El marciano, la película de Ridley Scott, trata de un astronauta abandonado por sus compañeros en el planeta rojo. La historia es además una versión rojiza y polvorienta del filme Náufrago. Y Náufrago es una versión del clásico Robinson Crusoe. Todos, clásicos del desasosiego.

Tienen en común la soledad y el aislamiento, pero también la superación de las dificultades a través del ingenio.

Las peripecias y vicisitudes del protagonista de El marciano son muy fieles a los métodos que la NASA está ensayando para enviar su primera tripulación a ese páramo. No así la descripción del brutal desafío personal.

El gran peligro de semejante viaje no son los liliputienses ficticios de Gulliver ni los indios americanos reales que enfrentó Alvar Núñez Cabeza de Vaca –grandes aventuras de náufragos—, sino la monotonía y la locura.

De hecho, varias reconocidas obras sobre el espacio exterior tratan de los efectos psicológicos del aislamiento extremo: 2001 Odisea del espacio, la rusa Solaris y, más recientemente, Moon.
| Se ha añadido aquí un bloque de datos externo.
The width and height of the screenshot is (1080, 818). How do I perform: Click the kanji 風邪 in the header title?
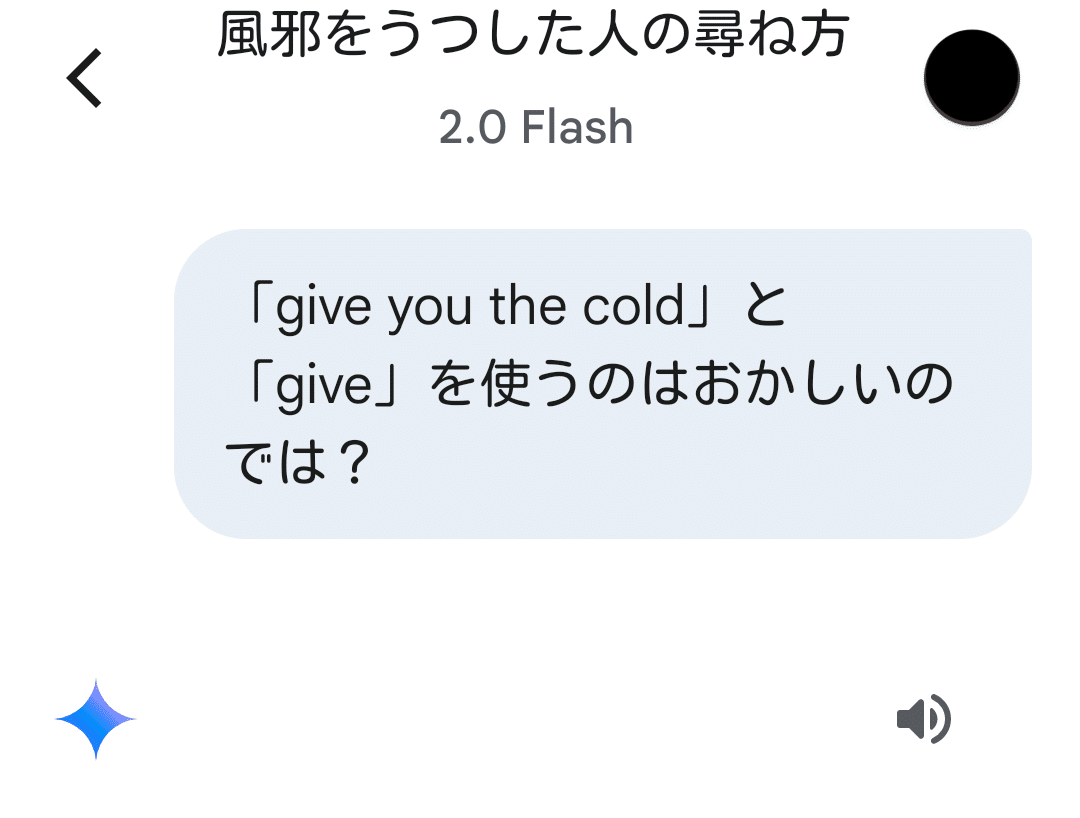click(x=269, y=34)
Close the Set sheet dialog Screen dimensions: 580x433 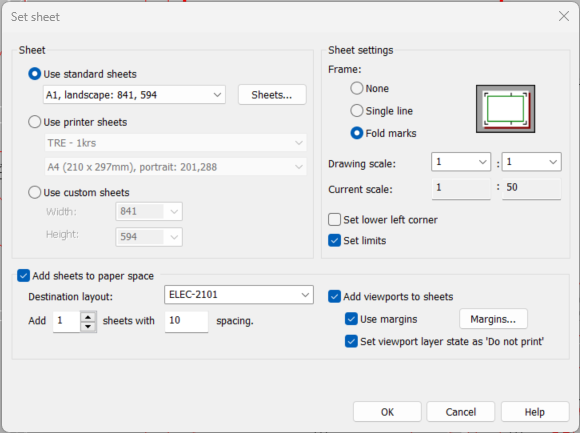pyautogui.click(x=564, y=16)
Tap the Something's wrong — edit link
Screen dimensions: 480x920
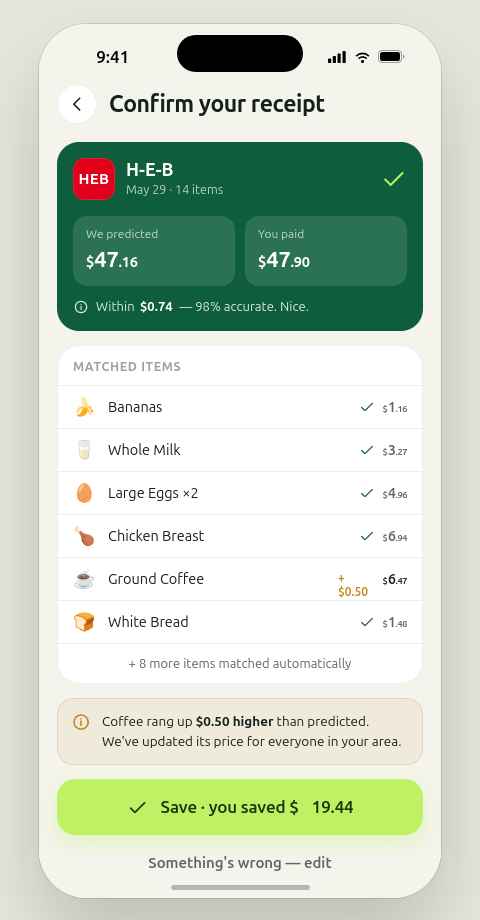pos(240,863)
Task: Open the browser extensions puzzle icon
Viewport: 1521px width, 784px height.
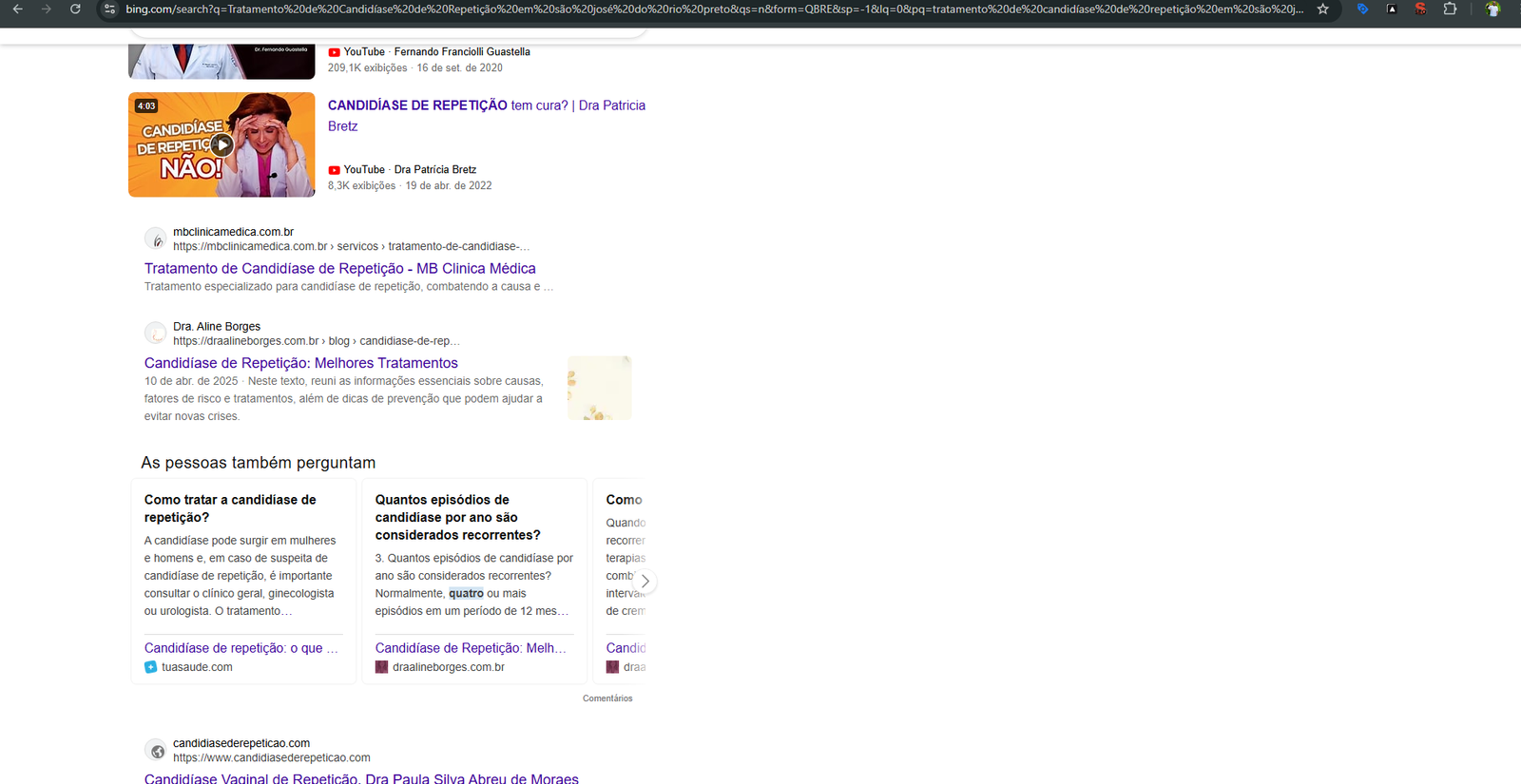Action: pos(1450,9)
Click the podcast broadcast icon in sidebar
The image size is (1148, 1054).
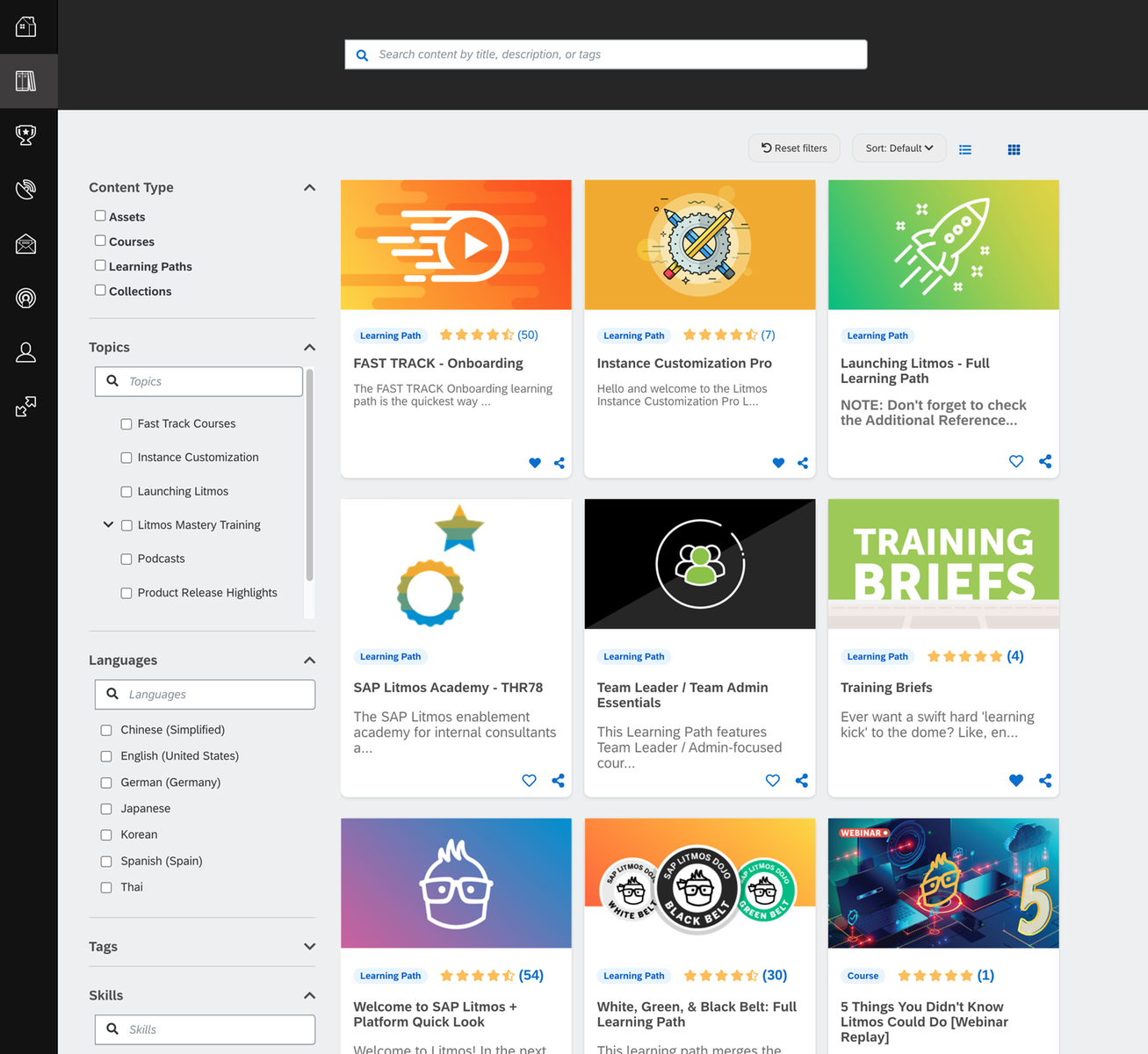pos(25,299)
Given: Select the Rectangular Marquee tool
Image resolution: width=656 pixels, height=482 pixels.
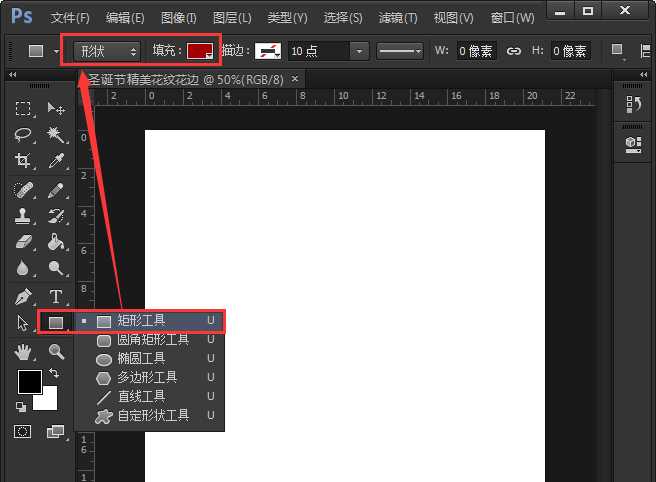Looking at the screenshot, I should [x=23, y=109].
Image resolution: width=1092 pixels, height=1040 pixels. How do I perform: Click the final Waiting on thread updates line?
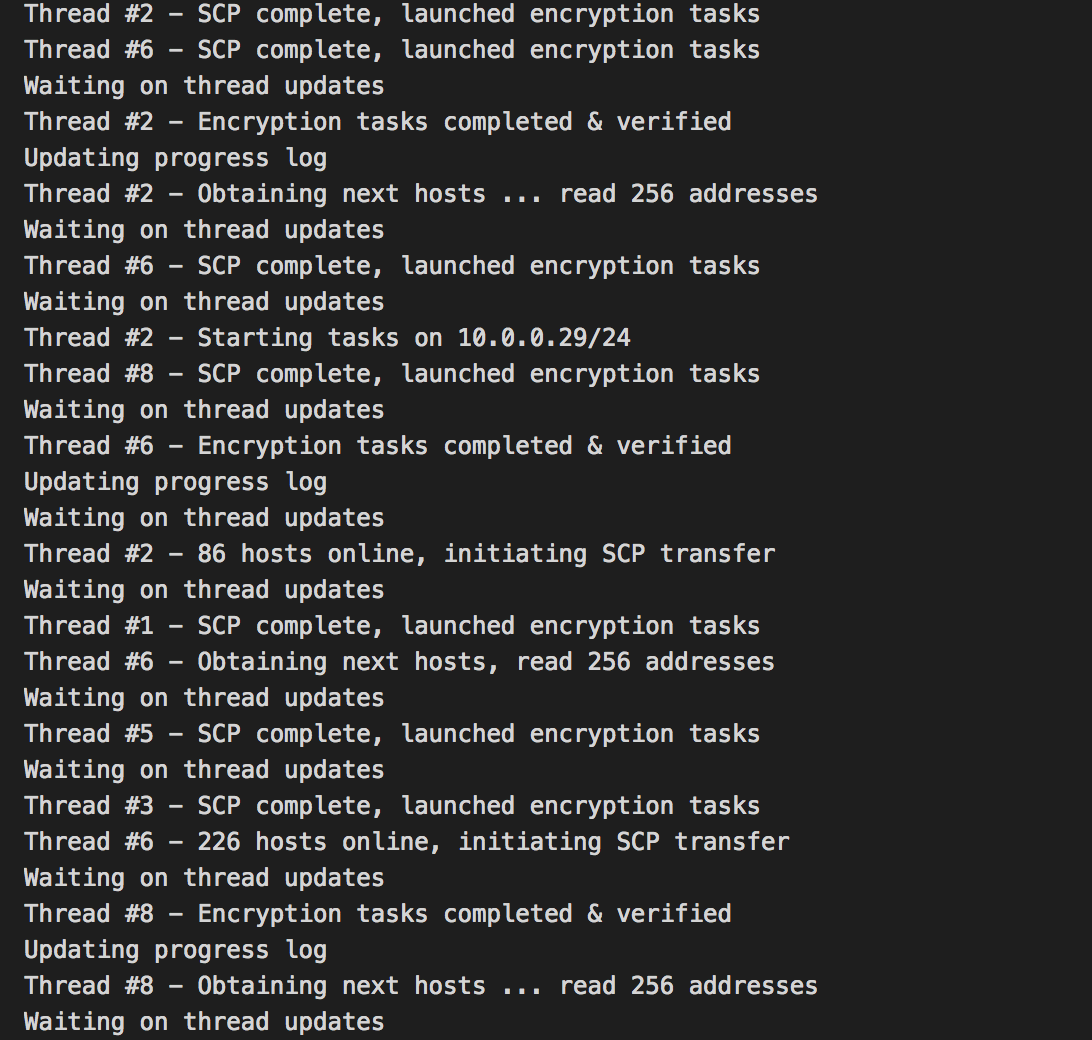[204, 1022]
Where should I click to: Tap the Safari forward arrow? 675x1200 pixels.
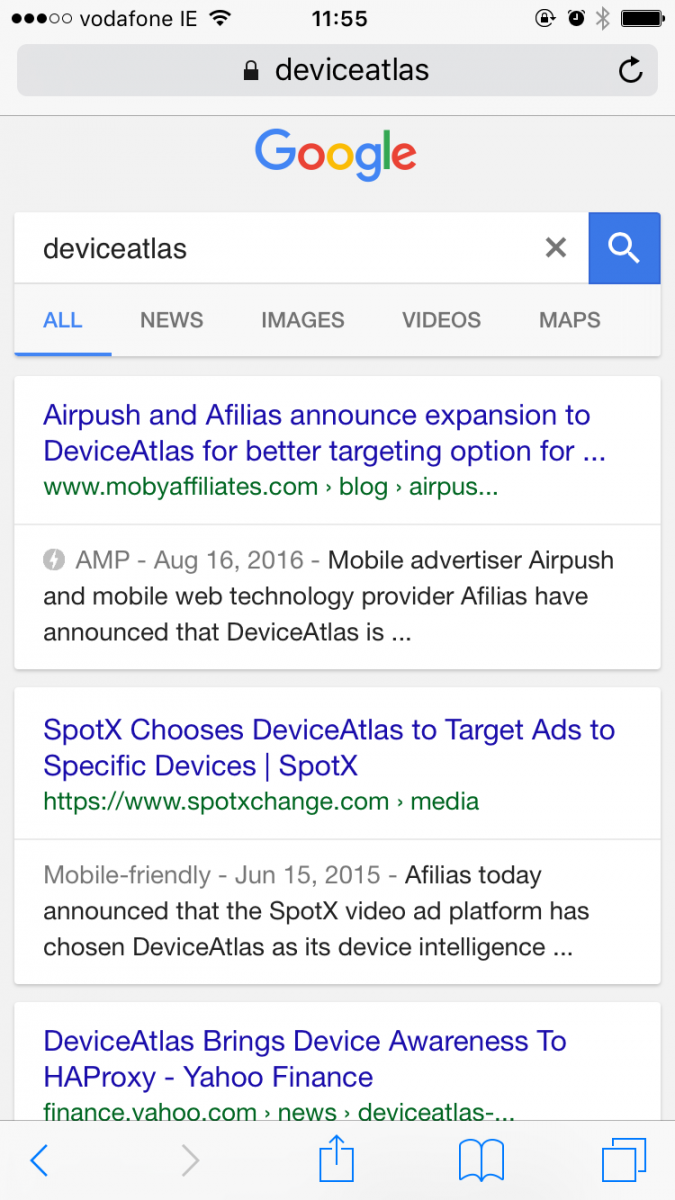tap(190, 1160)
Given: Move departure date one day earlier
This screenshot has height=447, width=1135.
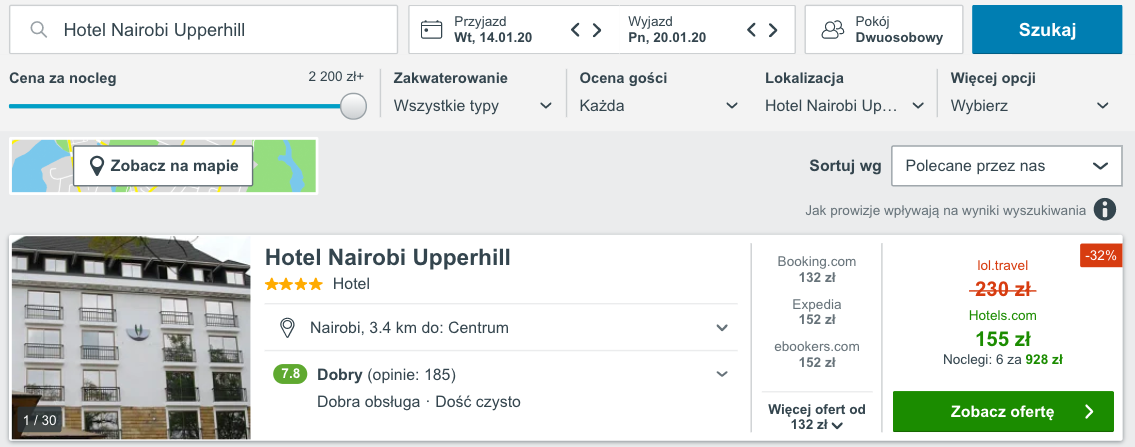Looking at the screenshot, I should tap(752, 30).
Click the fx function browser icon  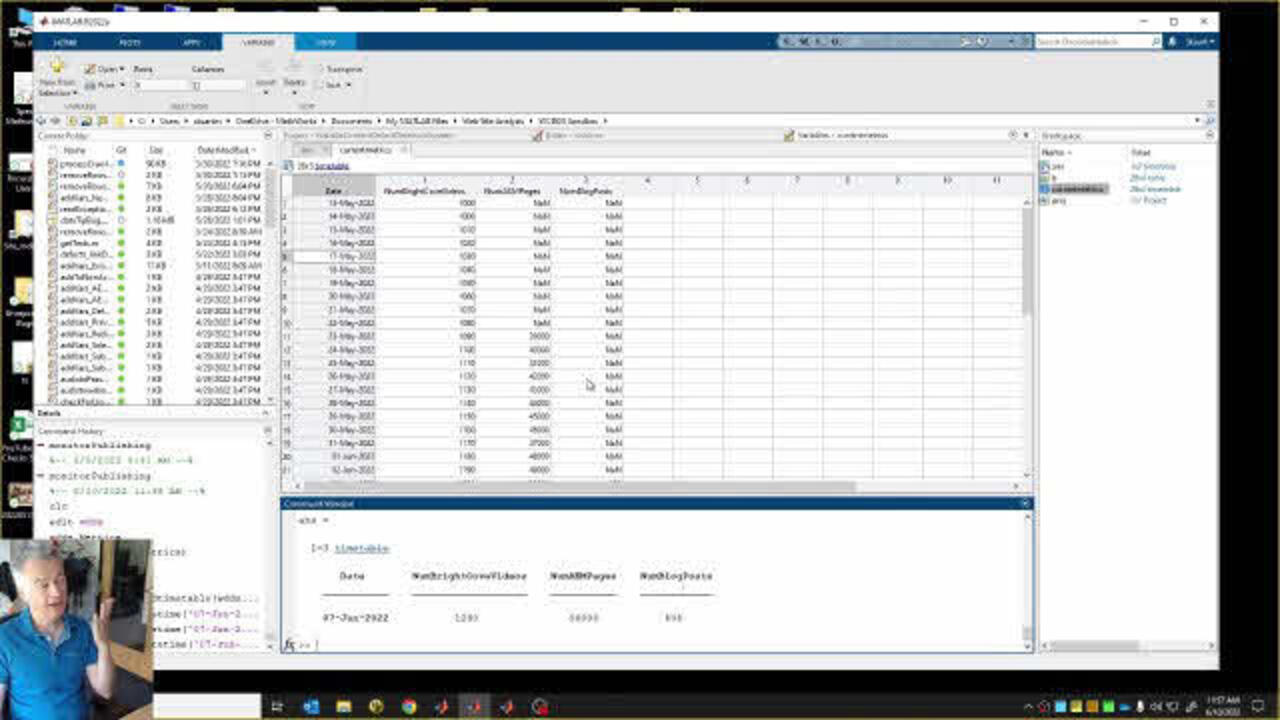point(289,645)
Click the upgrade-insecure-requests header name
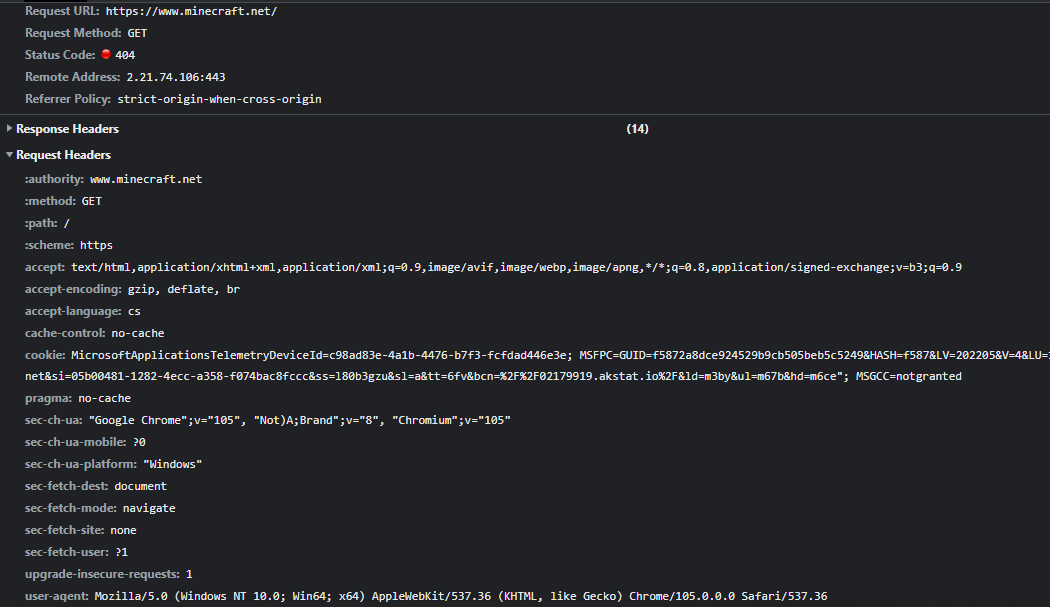1050x607 pixels. (102, 574)
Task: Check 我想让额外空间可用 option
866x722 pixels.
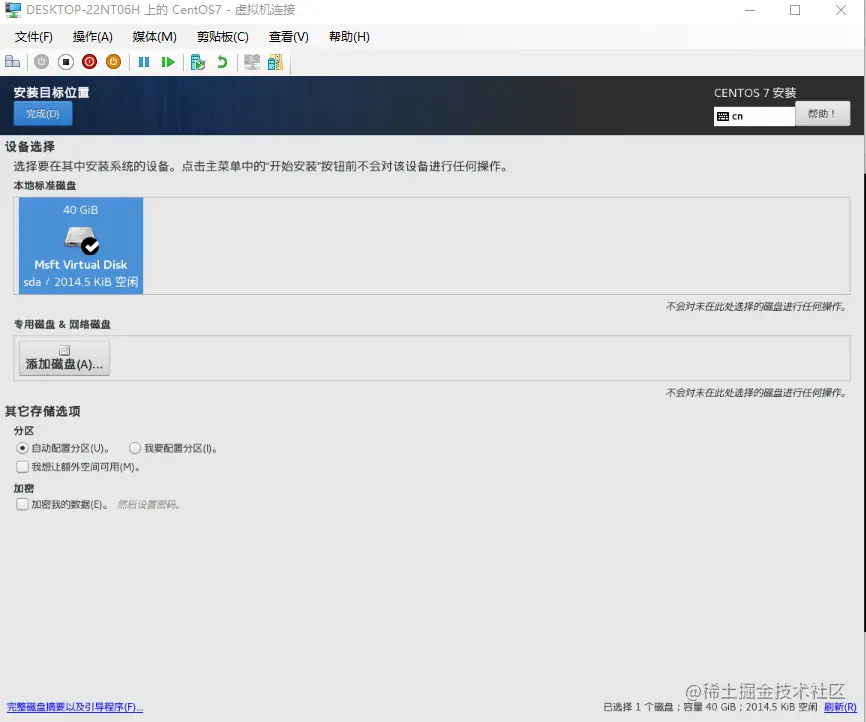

Mientras los astronautas de la Estación Espacial Internacional ven 16 amaneceres por día, filman videoclips con canciones de Bowie y contemplan las tormentas eléctricas desde lo alto, los marcinautas verán por su escotilla solo una negritud infinita.

Y estarán solos. Solos, encerrados y en peligro de muerte constante. La tecnología para ir a Marte ya existe, lo que no existe aún es la certeza de que los tripulantes no vayan a volverse locos.

En 2011 la Agencia Especial Europea creó el proyecto Mars 500. El experimento consistía en aislar a cuatro sujetos durante siete meses dentro de un cilindro de metal. Diego Urbina, ingeniero electrónico, dijo: «Ya he estado aislado unos cien días durante mi entrenamiento, estoy acostumbrado.

Pero si esto durara un año, no creo que pudiera responder lo mismo».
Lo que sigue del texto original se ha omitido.